Невероятное влечение - страница 9



В конце концов, этот человек вырастил его, относился как к родному сыну, дал ему абсолютно все…

Глаза герцога открылись. Его унылый взор, который сначала показался мутным, несфокусированным, тут же сосредоточился на сыне.

Стивен прошел вперед, все еще ощущая мучительный страх и в полной мере осознавая теперь, когда уже было слишком поздно, что он любил герцога – несмотря ни на что.

– Могу ли я что-нибудь сделать для вас, ваша светлость? – спросил Стивен и в ту же секунду понял, как сильно хочет взять руки отца, крепко сжать их и сказать, что он так ему благодарен – и что отец не должен умирать!

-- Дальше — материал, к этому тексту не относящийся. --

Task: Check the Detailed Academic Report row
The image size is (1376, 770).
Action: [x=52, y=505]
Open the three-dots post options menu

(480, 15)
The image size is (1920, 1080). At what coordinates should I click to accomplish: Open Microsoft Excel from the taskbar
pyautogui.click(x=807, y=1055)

Они внимательно смотрели друг на друга. И внезапно сознание Стивена пронзила мысль: в этот последний момент жизни герцога ему бы очень хотелось знать, что отец им доволен. Наследник не слышал в свой адрес ни единого слова похвалы, лишь критику, осуждение, упреки. А еще длинные нотации о долге, усердии и стремлении к совершенству. И проповеди о характере и чести. Время от времени случались даже удары, жестокая порка хлыстом. И никогда не раздавалось ни единой похвалы. Поэтому сейчас Стивен так отчаянно хотел услышать хотя бы одно слово одобрения – и, возможно, выражения привязанности.

– Отец?

Герцог продолжал смотреть на сына, губы Тома скривились в презрительной усмешке, словно он знал, чего хотел Стивен.

– Клервуд – это все, – прохрипел отец. – Твой долг – заботиться о Клервуде.

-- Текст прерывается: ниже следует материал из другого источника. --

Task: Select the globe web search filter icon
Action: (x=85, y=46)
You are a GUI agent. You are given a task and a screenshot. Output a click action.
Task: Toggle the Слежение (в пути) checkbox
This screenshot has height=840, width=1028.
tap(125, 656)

Стивен лихорадочно облизал пересохшие губы, ощущая странную тревогу, почти отчаяние – целую гамму доселе незнакомых ему чувств. Герцог мог умереть в любое время, возможно, в это самое мгновение. Так что же – он был доволен сыном? Гордился им? Может быть, даже любил его?

– Конечно, – тяжело дыша, ответил Стивен отцу.

– Ты окажешь мне честь, – сказал герцог. – Ты что, плачешь?

Сын постарался взять себя в руки, приняв невозмутимый вид.

– Герцоги не плачут.

– И это, черт побери, правда! – уже задыхался герцог. – Поклянись на Библии, что никогда не оставишь Клервуд.

Стивен послушно повернулся и взял Библию, заметив, как трясутся руки и сбивается дыхание. Он понял, что не дождется ни похвалы, ни доброго слова – ни единого знака отеческой любви.

– Мой долг – заботиться о Клервуде, – произнес Стивен.

Глаза герцога осветились удовлетворением и в следующий же миг навсегда утратили способность видеть.


Стивен услышал, как в безлюдном склепе раздался резкий, пронзительный звук. Он вздрогнул и с изумлением воззрился на саркофаг, но потом понял, что этот звук сорвался с его собственных уст. Разумеется, он обязан Тому Маубрею абсолютно всем в своей жизни, и теперь совершенно не пристало его критиковать.

– Вы, вероятно, довольны, не так ли? Радуетесь тому, что все вокруг называют меня холодным, жестоким и бессердечным? Тем, что все они видят во мне вас! – Голос Стивена эхом отозвался в тишине зала. Если Маубрей-старший и слышал сына, он ничего не ответил, не дал ни малейшего знака.

– Беседуешь с мертвецом?

Стивен снова вздрогнул и поспешил обернуться. Впрочем, он и без того прекрасно знал, что лишь один человек на этом свете посмел бы столь бесцеремонно нарушить уединение – его кузен и лучший друг, Алексей де Уоренн.

Алексей стоял небрежно привалившись к приоткрытой двери склепа, промокший насквозь и взъерошенный, его темные волосы спадали на лукавые ярко-синие глаза.

– Твой дворецкий, Гильермо, сказал, что я найду тебя здесь. Ты, должно быть, совсем спятил, если пируешь тут с умершими! – бестактно усмехнулся он.